─── EXERCISE INPUTS ───
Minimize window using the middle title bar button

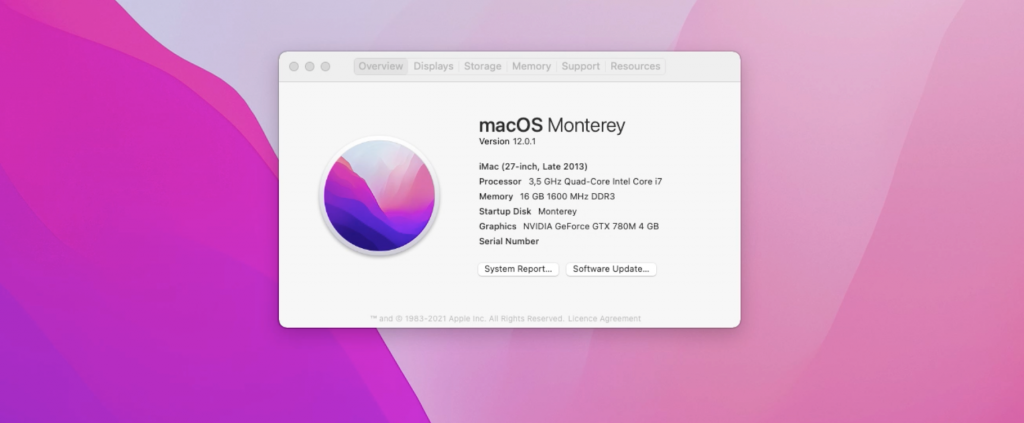310,66
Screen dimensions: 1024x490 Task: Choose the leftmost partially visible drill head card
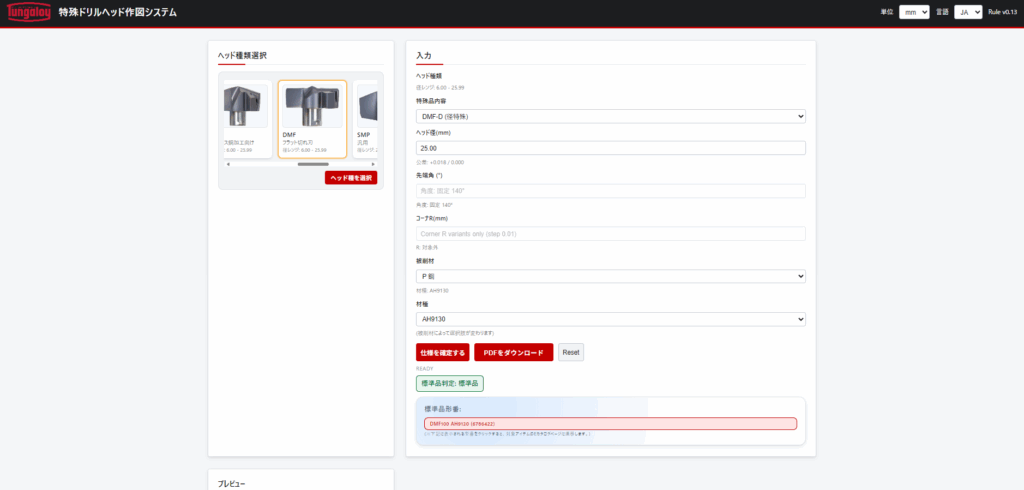coord(246,119)
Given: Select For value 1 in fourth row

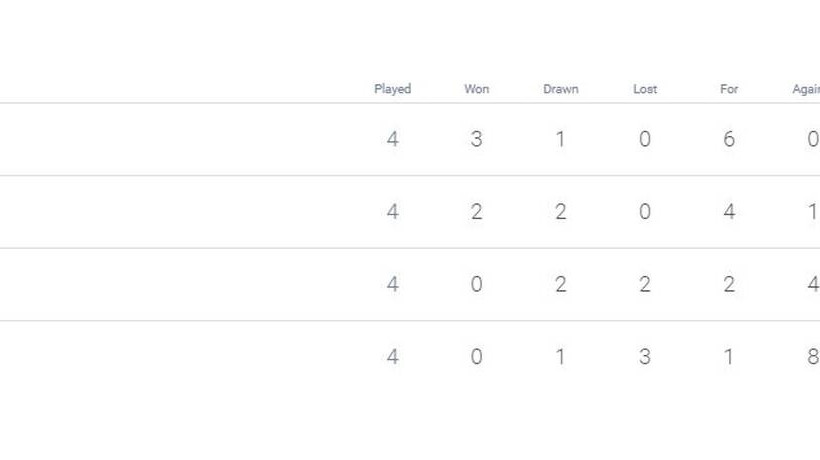Looking at the screenshot, I should [x=729, y=356].
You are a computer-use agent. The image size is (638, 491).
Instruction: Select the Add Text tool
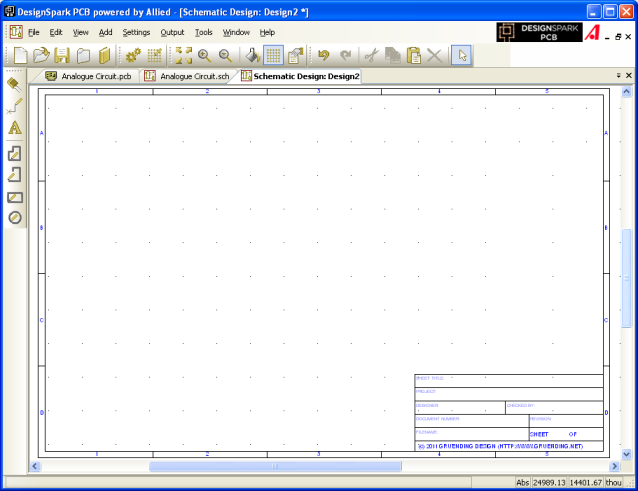15,128
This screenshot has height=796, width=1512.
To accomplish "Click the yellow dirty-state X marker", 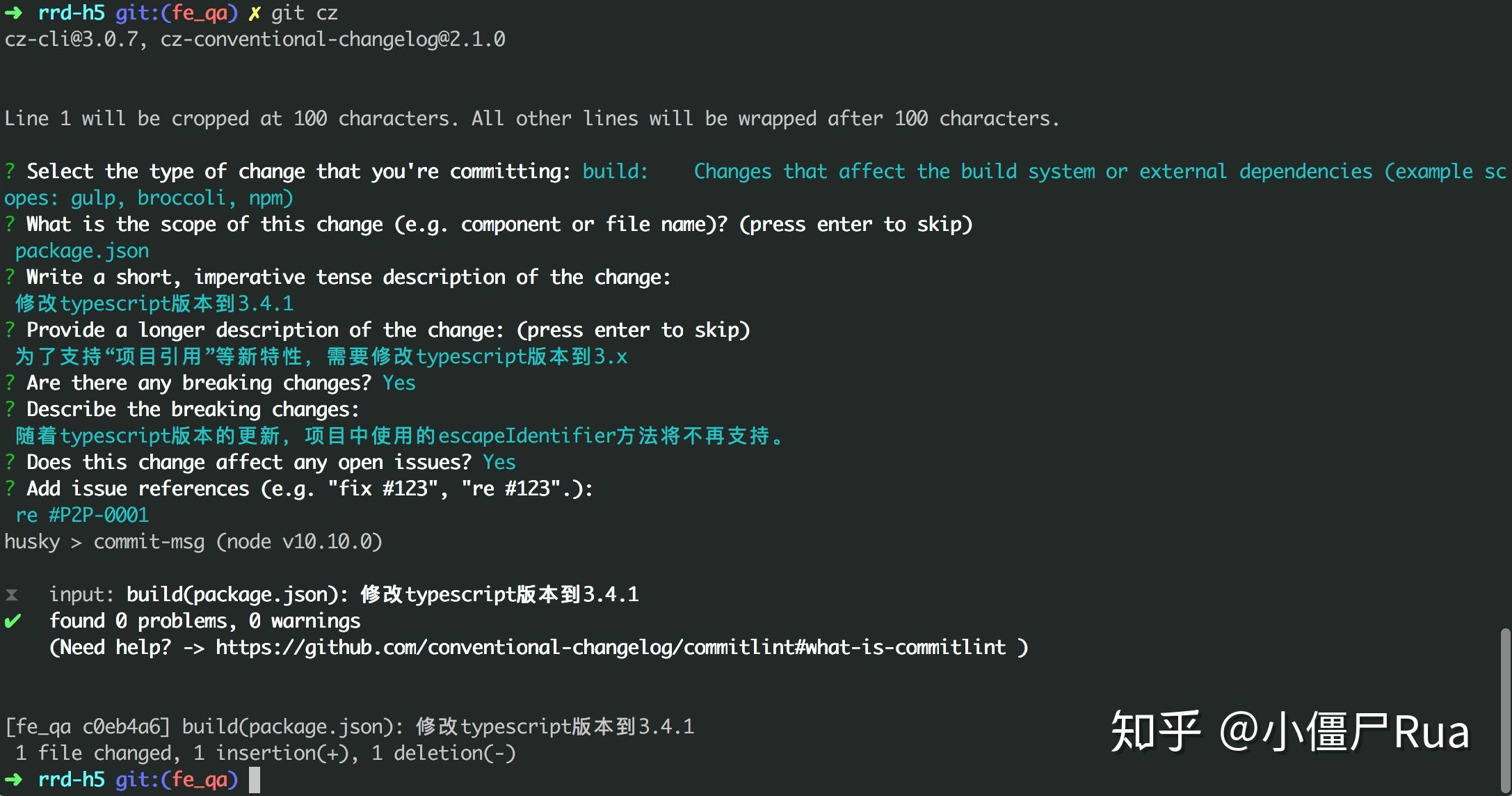I will click(x=255, y=13).
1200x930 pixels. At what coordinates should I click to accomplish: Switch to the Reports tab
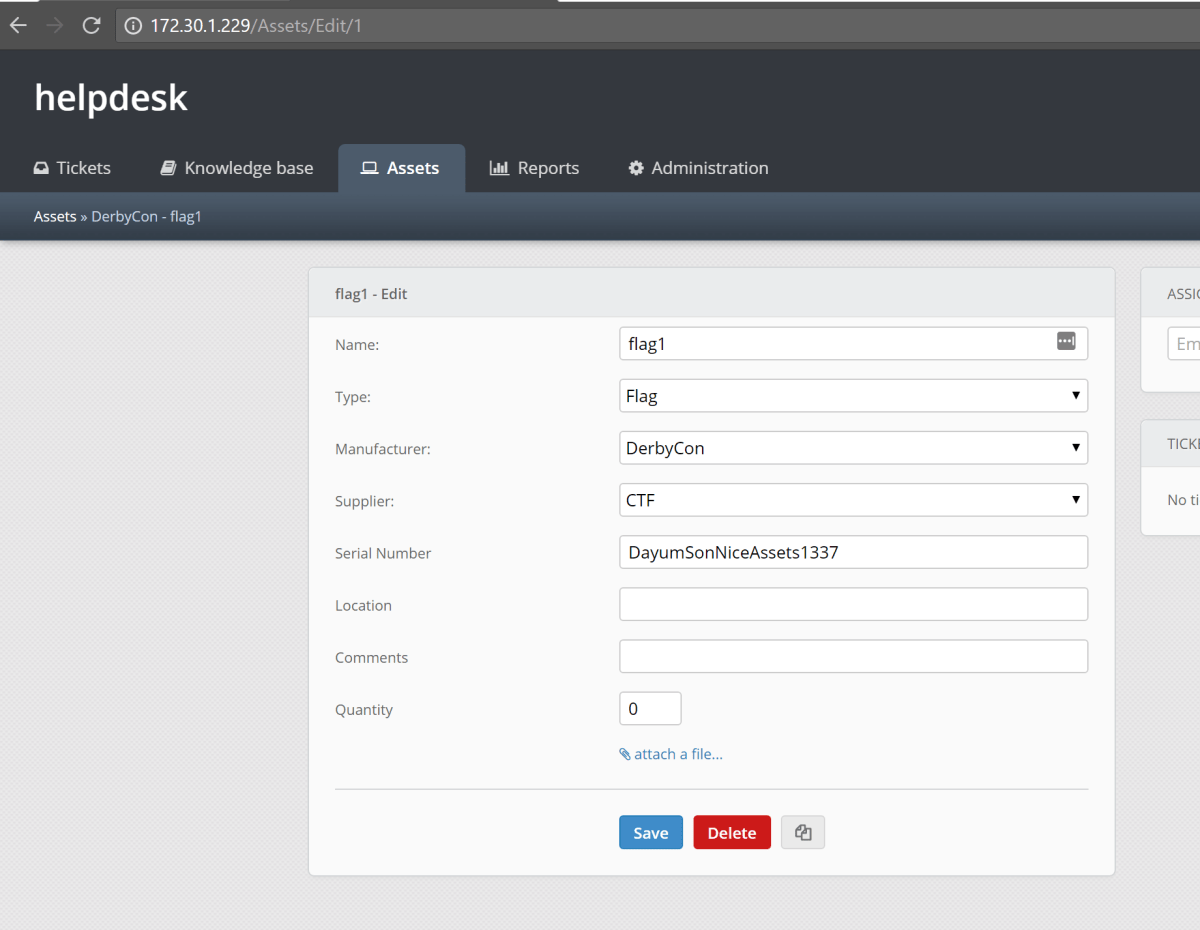coord(534,168)
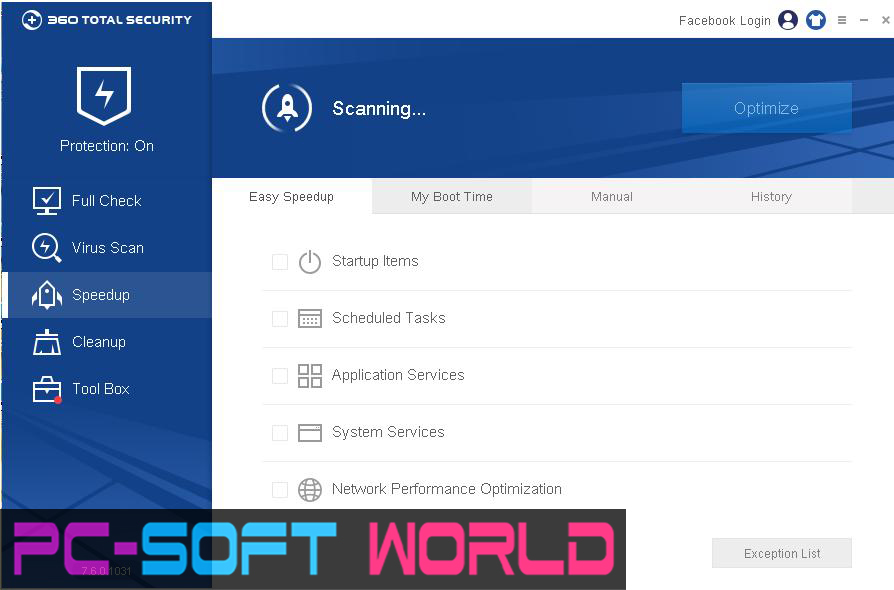Image resolution: width=894 pixels, height=590 pixels.
Task: Enable the Startup Items checkbox
Action: coord(280,261)
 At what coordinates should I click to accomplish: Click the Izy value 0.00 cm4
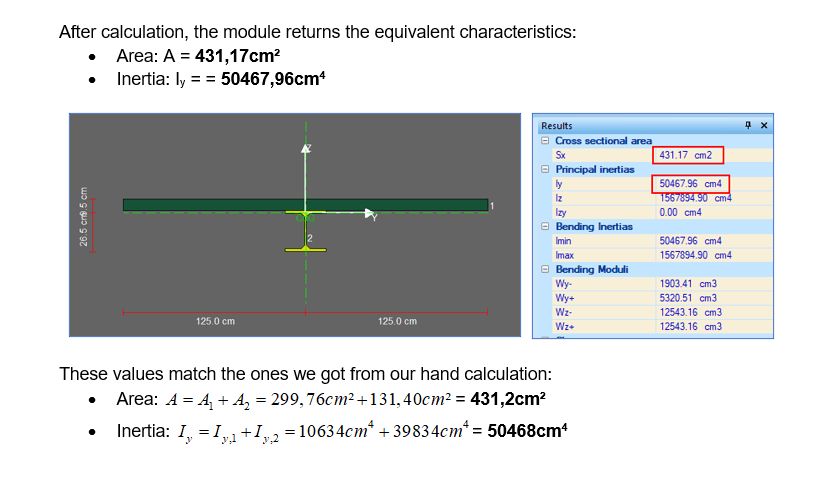click(680, 212)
───
**WHAT TO PRODUCE:**
I would like you to retype exactly the lines running from the one containing "1200x930 pixels. At" to the last line of the entries, both included, leaving all pictures out.

**ANSWER SPACE:**
1200x930 pixels. At what coordinates should I click to accomplish: Switch to the Reports tab
coord(534,168)
Image resolution: width=894 pixels, height=590 pixels.
Task: Enable the Startup Items checkbox
Action: coord(280,261)
 At what coordinates should I click to accomplish: Click the Izy value 0.00 cm4
click(680, 212)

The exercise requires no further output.